CARTICEL is for autologous use and is indicated for the repair of symptomatic, cartilage defects of the femoral condyle (medial, lateral or trochlea), caused by acute or repetitive trauma, in patients who have had an inadequate response to a prior arthroscopic or other surgical repair procedure (e.g., debridement, microfracture, drilling/abrasion arthroplasty, or osteochondral allograft/autograft). CARTICEL should only be used in conjunction with debridement, placement of a periosteal flap and rehabilitation. The independent contributions of the autologous cultured chondrocytes and other components of the therapy to outcome are unknown. It is not indicated for the treatment of cartilage damage associated with generalized osteoarthritis. It is not recommended for patients whose knee meniscus has been surgically removed unless the patient has undergone surgical reconstruction prior to or concurrent with CARTICEL implantation.
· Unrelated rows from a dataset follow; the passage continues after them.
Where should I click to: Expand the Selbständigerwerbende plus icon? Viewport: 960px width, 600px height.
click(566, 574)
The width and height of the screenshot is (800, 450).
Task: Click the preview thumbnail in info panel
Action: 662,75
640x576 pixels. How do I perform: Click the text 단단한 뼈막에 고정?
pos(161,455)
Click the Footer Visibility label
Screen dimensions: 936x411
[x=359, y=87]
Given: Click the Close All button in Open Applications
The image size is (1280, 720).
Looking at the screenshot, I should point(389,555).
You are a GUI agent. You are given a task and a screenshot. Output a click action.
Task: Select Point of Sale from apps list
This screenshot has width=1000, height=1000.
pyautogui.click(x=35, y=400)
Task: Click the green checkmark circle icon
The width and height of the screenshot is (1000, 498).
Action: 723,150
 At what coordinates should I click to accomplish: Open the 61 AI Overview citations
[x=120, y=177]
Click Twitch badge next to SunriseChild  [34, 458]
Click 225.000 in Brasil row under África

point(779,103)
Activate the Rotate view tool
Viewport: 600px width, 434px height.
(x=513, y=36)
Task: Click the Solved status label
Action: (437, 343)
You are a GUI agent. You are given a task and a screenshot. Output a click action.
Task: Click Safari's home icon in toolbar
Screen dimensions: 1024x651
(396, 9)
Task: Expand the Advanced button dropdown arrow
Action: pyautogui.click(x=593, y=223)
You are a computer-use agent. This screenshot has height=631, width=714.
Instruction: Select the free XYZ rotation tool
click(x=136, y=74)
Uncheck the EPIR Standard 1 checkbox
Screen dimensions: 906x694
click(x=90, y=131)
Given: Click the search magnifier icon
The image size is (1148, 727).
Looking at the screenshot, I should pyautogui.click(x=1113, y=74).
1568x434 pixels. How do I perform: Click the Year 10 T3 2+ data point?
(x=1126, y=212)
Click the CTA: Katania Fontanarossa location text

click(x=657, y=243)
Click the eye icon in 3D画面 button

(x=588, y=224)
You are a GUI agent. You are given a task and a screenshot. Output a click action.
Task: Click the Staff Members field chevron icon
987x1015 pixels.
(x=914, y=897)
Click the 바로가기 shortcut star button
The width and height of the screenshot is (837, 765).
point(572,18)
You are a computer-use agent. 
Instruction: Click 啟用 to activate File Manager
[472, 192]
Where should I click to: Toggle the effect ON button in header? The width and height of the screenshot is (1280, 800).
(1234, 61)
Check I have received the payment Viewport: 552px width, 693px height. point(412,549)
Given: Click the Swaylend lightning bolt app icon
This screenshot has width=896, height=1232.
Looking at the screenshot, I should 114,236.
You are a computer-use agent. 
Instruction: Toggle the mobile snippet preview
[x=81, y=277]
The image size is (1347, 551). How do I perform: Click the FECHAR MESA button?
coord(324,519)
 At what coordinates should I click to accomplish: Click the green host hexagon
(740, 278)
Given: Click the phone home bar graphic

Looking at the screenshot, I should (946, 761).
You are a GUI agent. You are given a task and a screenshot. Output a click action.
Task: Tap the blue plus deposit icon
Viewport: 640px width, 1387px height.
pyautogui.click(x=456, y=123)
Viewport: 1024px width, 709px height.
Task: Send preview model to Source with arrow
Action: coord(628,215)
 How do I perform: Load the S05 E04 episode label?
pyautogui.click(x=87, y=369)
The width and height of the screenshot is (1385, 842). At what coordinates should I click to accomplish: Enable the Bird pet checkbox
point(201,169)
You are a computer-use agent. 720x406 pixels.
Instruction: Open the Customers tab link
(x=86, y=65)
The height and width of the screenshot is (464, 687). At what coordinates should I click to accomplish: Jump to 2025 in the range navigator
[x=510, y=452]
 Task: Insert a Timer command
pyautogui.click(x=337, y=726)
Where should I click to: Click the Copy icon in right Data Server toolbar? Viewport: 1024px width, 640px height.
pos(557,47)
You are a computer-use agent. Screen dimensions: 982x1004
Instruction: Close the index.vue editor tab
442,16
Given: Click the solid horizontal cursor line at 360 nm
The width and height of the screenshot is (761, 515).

Pre-existing conditions including meniscal tears, joint instability or malalignment of the joint should be corrected prior to or concurrent with CARTICEL implantation. It should not be used in patients with a known history of hypersensitivity to gentamicin, other aminoglycosides or materials of bovine origin. CARTICEL is not routinely tested for transmissible infectious diseases and may transmit disease to the healthcare provider handling CARTICEL. In addition, it should not be used in patients who have previously had cancer in the bones, cartilage, fat or muscle of the treated limb. Use in children, patients over age 65, or in joints other than the knee has not yet been assessed.

The occurrence of subsequent surgical procedures (SSPs), primarily arthroscopy, following CARTICEL implantation is common. In the Study of the Treatment of Articular Repair (STAR), forty-nine percent (49%) of patients underwent an SSP on the treated knee, irrespective of their relationship to CARTICEL, during the 4-year follow up. The most common serious adverse events (≥5% of patients), derived from STAR, include arthrofibrosis/joint adhesions, graft overgrowth, chondromalacia or chondrosis, cartilage injury, graft complication, meniscal lesion, graft delamination, and osteoarthritis.